Our Lord Enters Jerusalem |
Our Lord Bears the Cross |
James Graham, 1st Marquess of Montrose |
Palm Sunday Sermon
Preached at St. John’s Lancaster 1 April 2012
Mark 11:1-11 and Mark 15:1-39
What are we to make of today’s Gospel lessons? The first is so full of hope and anticipation. The King has come into his own! As he rode into Jerusalem in fulfillment of the prophesies, the people ran to acclaim him as King David’s long awaited heir. Surely the Kingdom of God was among men, and it was just a matter of time until “justice rolled down like a mighty river.” But then there is that second reading which recounts the Passion and Death of our Lord. Pain and suffering, alienation and loss, disappointment and fear are everywhere. The contrast is absolute. I for one would rather just talk about Jesus coming into our lives today, but that is not what the Scriptures or our Holy Mother the Church call me to do this day.
A wise man has said that some of the most wonderful things which happen in our lives often occur “in the shadow of a cross.” The architecture of our Church echoes that statement. At the very apex of our beautiful east window, the mythical pelican gives life to her chicks by shedding her own blood willingly. Just below her is the Agnus Dei, the Lamb of God who takes away the sin of the world- by himself becoming the sacrifice for our sins. On the font where so many of us were baptized is carved the cross and crown, an ever present reminder that only the person who lays down his life will receive it again. Only the one who goes to the cross with Jesus will reign with him in glory. And perhaps most poignant of all is the cruciform nature of the path we walk as we gather at the Lord’s Table to receive the Body and Blood of Jesus Christ, as Chesterton says, “to eat the flesh of our God and to drink his blood.” And then we arise and walk again in the way of the cross as we go forth into the world to bear his love to everyone we meet.

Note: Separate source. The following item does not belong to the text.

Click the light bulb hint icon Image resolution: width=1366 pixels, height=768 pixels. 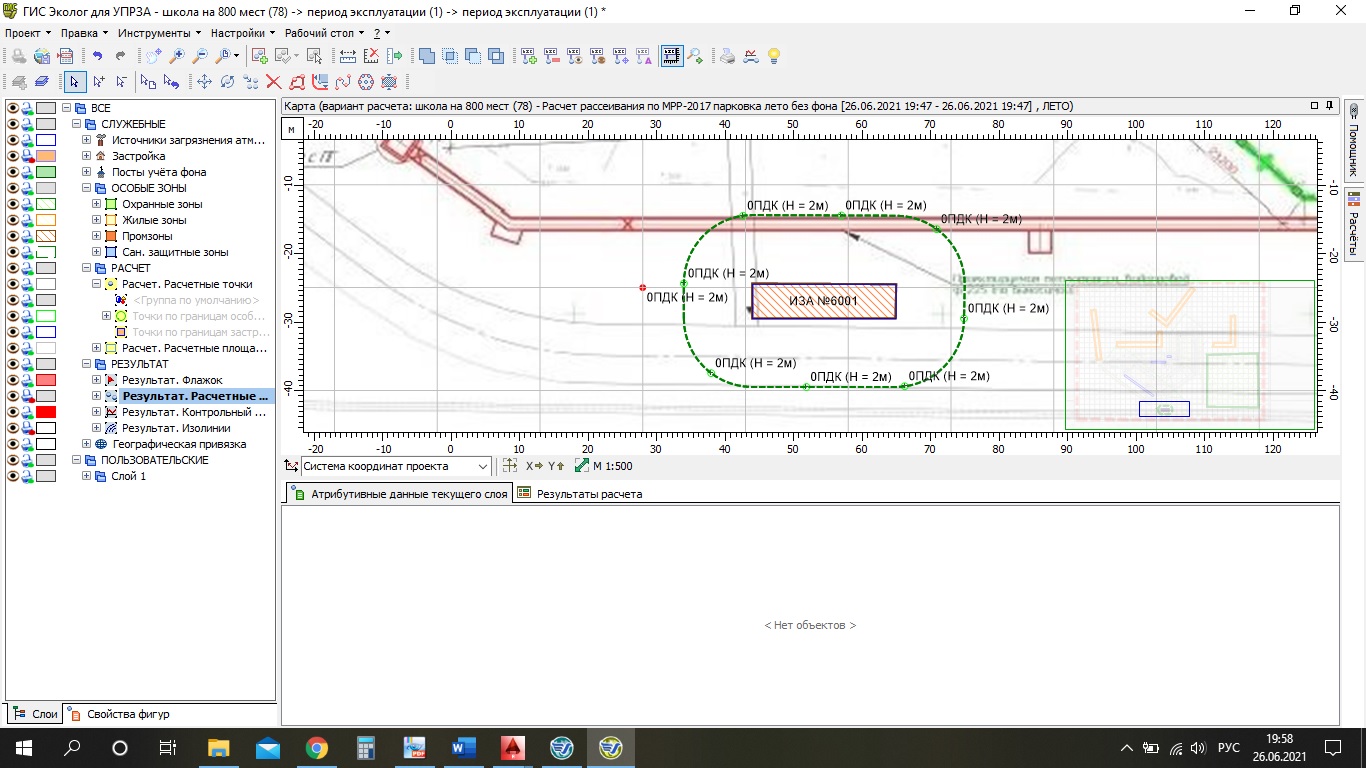[773, 57]
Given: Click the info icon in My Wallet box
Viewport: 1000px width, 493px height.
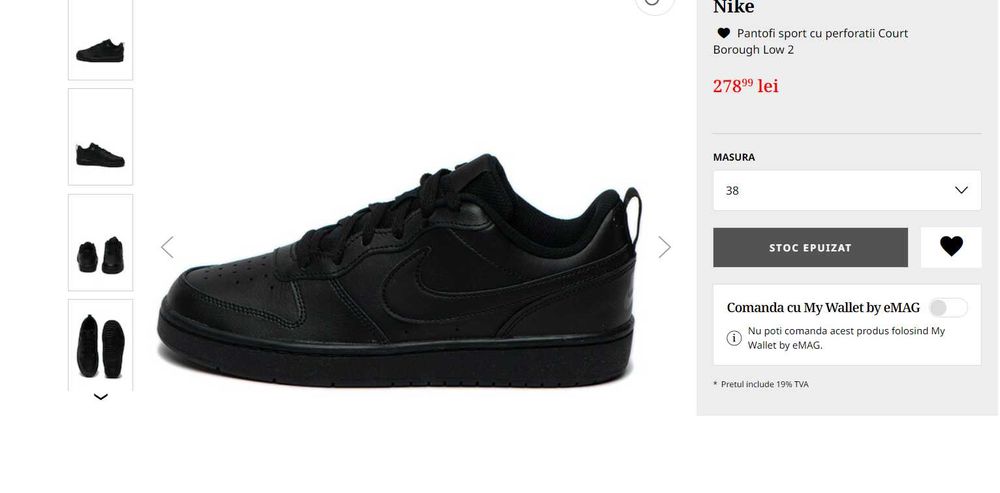Looking at the screenshot, I should point(734,338).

The fact is that death and hardship and sin and evil are ever present realities in our world. I may by good fortune, sound investing, and skilled medical practice be able to avoid most of those things for a while, but eventually even the most protected and privileged of us run afoul of the evils of this world. Death comes to one we love at an early age. Divorce strikes in what seems like the most secure and loving relationship. Disease stalks in the food we eat and in the lifestyles we adopt, even when we try to do our best. War claims our sons and daughters in the prime of their lives, and even those who survive are never quite the same.
I would submit to you today that these realities which are all around us are the reason today’s odd combination of Gospel lessons is so very, very important. You see, we are not as those who hope based on what seems right, or on some philosophy we pray might be true. God has come among us and carried the cross. He has laid down his life willingly to demonstrate for us that he has the power to take it up again and claim the crown that is rightfully his. This is not some mere fantasy or novella of a good man’s life. The Bible names the names of eyewitnesses as if to say, “ask them if you don’t believe me.” The New Testament accounts were circulating widely during the lives of so many who were there, and the authors, guided and inspired by the Holy Spirit, invited their hearers and readers to check the facts before they believed. People are pretty much the same in every historical era. Since the fall, our world has been plagued by sin and people have lived with its consequences. We have yearned for the happy times, and for a while, at least occasionally, they come to us. But there is always that shadow of the cross, that harbinger of the place of suffering. When Jesus Christ came among us and took up the cross and died for us, he entered into our world that we might know we are not alone in the midst of our sufferings. When he died for us, he became our great high priest and our sacrifice and our king. And because of what he accomplished in the midst of his suffering, we, like him, will live forever. Through his cross, we shall gain the crown of life which is offered to all who believe in him. Because he embraced the cross, we all might wear the crown.
One of my heroes has long been the gallant Montrose. Condemned by a perjured king to fight a battle that could not be won, he was defeated by his foes and betrayed by his friends. The poet Aytoun, late professor of Rhetoric and English Literature at Edinburgh, translated this good man’s words into verse in “The Lays of the Scottish Cavaliers.”
“There is a chamber far away
Where sleep the good and brave,
But a better place ye have named for me
Than by my father’s grave.
For truth and right, ‘gainst treason’s might,
This hand hath always striven,
And ye raise it up for a witness still
In the eye of earth and heaven.
Then nail my head on yonder tower-
Give every town a limb-
And God who made shall gather them:
I go from you to Him!"
My hero understood the nature of the cross, and the promise and reality of the crown. Jesus made it clear to all who will believe, and that includes you and me. The darkness of pain and tragedy will come to us in this life, but we are not like those who are without hope. For with St. Paul we can say, “I know whom I have believed, and am persuaded that he is able to keep that which I have committed unto him against that day.” Pain is a reality in this world, as are death and loss and suffering and injustice. But our God is greater, and as he has come among us to bear the cross, so has he opened the way for us to reign with him in glory. May this be the reality of our lives in this world, and in the next. AMEN.